## Your instructions
Count the lines in the rows below that contain the string "width", treating uppercase and lowercase as different. Reply with the number alone.

## Dataset rows
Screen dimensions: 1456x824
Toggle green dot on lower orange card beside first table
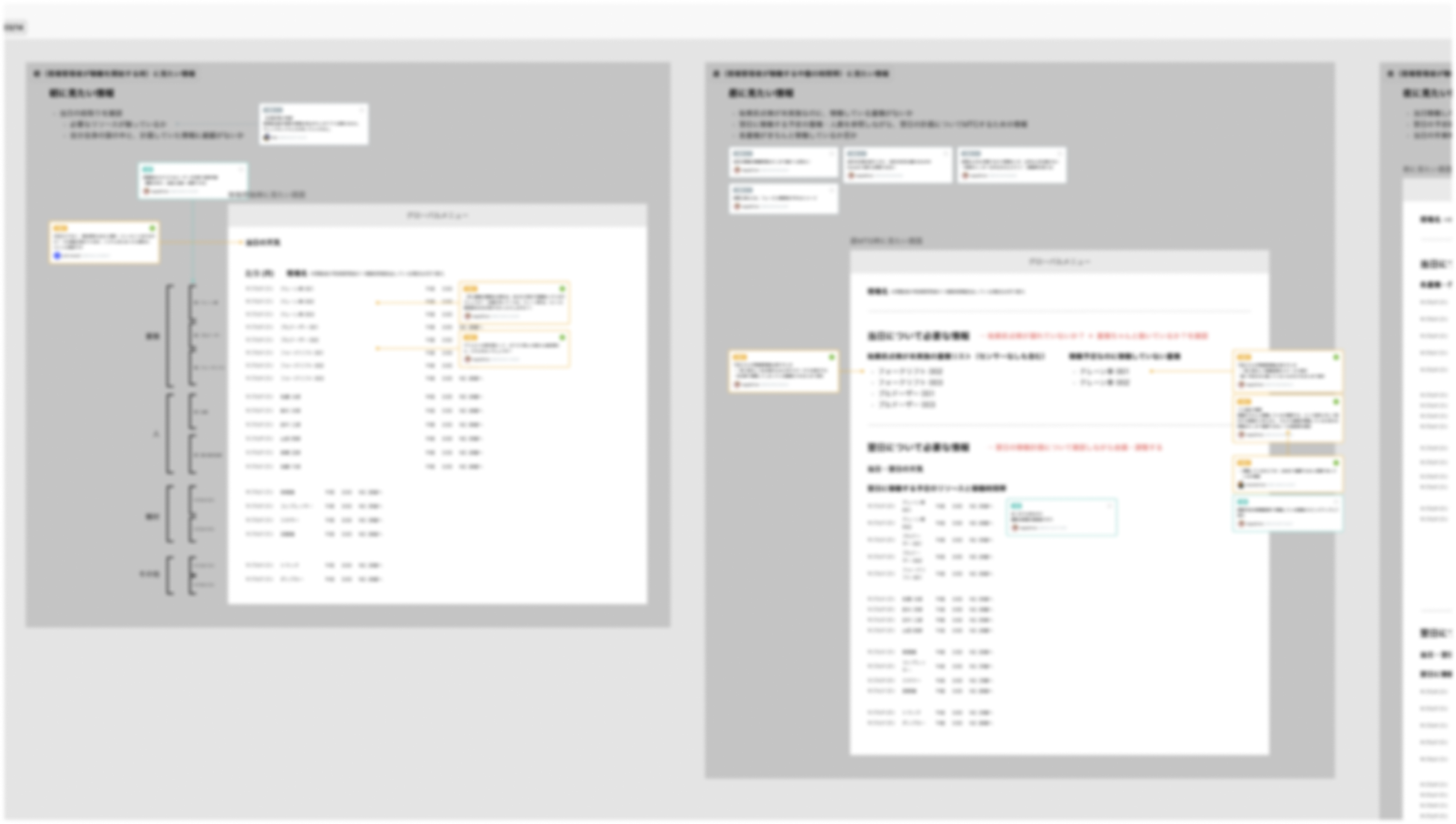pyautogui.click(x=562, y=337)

--

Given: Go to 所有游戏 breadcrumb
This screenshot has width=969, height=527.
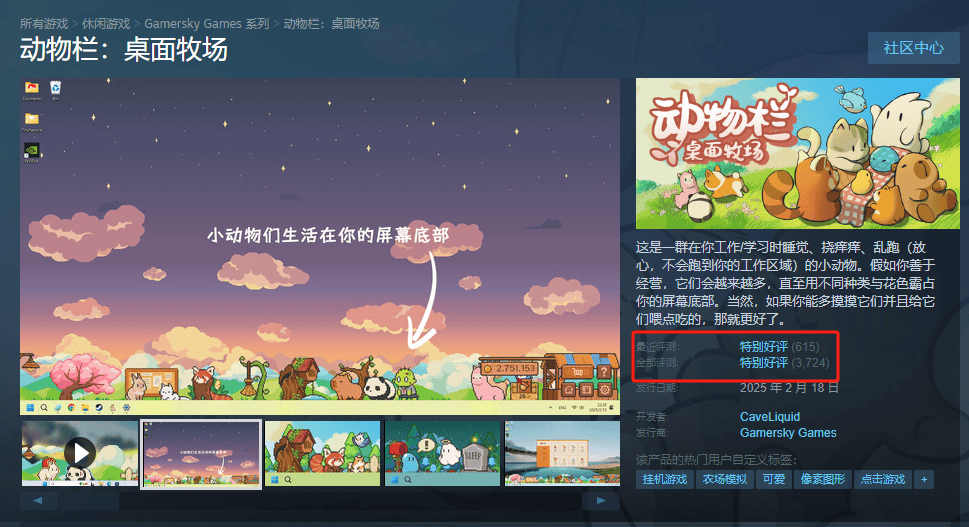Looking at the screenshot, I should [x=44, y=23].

* * *

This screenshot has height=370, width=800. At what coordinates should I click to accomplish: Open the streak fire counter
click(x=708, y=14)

## Answer to this exercise
2